HLH is a life-threatening condition that can easily be mixed up with common illnesses like chest infections. Read our guide on the condition, including what symptoms to look out for.
What is HLH?
HLH, or Hemophagocytic Lymphohistiocytosis, is an auto immune disease that can either be genetically inherited (FHL) or acquired, which is referred to as secondary HLH.
Secondary HLH is usually triggered by other conditions like viral infections or factors like vaccinations and underlying diseases like cancer.
When the condition is triggered, the body has an abnormal immune response, producing white blood cells that attack other cells, tissue and organs if not treated early enough. The exaggerated reaction of the immune system becomes an infection the body cannot fight.

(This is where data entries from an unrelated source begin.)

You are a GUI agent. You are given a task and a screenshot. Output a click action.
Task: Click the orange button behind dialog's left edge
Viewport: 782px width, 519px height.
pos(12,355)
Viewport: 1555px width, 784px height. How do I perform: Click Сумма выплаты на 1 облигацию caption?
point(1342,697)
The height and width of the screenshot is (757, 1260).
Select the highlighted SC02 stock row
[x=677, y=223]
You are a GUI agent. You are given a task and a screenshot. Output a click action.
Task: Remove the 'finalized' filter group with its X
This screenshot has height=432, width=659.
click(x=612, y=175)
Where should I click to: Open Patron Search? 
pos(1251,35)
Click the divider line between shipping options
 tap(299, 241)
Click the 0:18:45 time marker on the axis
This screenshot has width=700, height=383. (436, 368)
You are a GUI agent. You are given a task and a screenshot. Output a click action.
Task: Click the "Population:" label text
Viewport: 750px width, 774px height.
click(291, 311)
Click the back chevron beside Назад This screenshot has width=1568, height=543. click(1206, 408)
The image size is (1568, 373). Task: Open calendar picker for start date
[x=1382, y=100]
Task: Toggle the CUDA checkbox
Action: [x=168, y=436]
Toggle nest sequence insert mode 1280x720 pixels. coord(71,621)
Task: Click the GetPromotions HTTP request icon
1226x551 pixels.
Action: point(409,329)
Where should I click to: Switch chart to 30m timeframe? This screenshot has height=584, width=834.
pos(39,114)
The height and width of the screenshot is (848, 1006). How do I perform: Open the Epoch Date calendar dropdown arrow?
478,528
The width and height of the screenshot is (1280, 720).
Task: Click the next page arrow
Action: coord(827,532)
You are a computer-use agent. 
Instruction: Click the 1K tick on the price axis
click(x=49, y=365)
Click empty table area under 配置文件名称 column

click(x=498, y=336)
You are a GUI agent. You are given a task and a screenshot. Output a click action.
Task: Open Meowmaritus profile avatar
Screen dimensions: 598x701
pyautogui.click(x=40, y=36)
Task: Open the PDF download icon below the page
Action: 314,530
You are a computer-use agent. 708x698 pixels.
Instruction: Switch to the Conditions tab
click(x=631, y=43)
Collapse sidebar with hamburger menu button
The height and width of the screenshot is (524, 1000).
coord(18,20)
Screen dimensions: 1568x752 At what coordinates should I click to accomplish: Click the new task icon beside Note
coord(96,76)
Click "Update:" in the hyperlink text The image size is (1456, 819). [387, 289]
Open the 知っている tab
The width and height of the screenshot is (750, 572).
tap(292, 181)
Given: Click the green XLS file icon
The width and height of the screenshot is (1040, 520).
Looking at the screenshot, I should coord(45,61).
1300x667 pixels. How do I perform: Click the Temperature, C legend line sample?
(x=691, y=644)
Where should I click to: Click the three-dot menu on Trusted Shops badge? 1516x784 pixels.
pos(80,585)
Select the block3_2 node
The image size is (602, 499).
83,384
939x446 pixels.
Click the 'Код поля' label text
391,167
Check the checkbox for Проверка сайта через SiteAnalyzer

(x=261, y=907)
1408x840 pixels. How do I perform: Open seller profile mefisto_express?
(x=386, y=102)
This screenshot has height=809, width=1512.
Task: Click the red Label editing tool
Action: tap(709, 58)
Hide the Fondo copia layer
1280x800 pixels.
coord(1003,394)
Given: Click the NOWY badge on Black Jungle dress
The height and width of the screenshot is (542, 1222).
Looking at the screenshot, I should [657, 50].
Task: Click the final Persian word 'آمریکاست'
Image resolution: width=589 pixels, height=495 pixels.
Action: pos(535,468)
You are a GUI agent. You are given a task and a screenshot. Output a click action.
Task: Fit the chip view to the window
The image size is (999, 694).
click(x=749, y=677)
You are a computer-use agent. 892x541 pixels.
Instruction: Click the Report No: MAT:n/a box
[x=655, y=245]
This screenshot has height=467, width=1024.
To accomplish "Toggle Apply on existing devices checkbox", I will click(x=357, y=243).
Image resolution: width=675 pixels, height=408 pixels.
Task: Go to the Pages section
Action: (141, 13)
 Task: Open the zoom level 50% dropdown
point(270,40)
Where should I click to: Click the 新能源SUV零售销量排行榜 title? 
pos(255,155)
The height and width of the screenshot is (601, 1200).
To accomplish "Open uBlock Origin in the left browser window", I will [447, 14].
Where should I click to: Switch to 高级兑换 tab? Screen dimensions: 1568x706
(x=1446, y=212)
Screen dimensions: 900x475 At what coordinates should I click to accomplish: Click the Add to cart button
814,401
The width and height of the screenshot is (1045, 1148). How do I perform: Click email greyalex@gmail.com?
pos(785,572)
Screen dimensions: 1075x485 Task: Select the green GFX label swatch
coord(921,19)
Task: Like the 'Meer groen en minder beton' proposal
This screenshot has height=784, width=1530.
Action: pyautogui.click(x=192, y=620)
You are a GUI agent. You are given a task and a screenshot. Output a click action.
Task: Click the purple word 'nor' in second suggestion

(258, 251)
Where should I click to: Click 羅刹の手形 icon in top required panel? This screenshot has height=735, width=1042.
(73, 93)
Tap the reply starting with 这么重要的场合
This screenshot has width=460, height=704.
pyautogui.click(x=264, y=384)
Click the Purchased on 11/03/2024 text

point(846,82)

HLH is tricky to diagnose because its symptoms can be the same as common infections and also because it’s usually caused by underlying conditions. Symptoms may include:
– Persistent fevers – Rash – Enlarged liver – Enlarged spleen – Enlarged lymph nodes – Anemia – Low platelets – Low white blood cells – Jaundice – Hepatitis – Liver failure – Respiratory issues (coughing, respiratory distress)
– Seizures – Altered mental functions
HLH can only be properly diagnosed with blood tests, but it’s important to look out for the signs.
Treatment for secondary HLH usually starts by treating the underlying condition that has triggered it. Additional immunosuppressive therapy can be required in some cases.
If you’re worried about HLH, it’s important to speak to your doctor as soon as possible.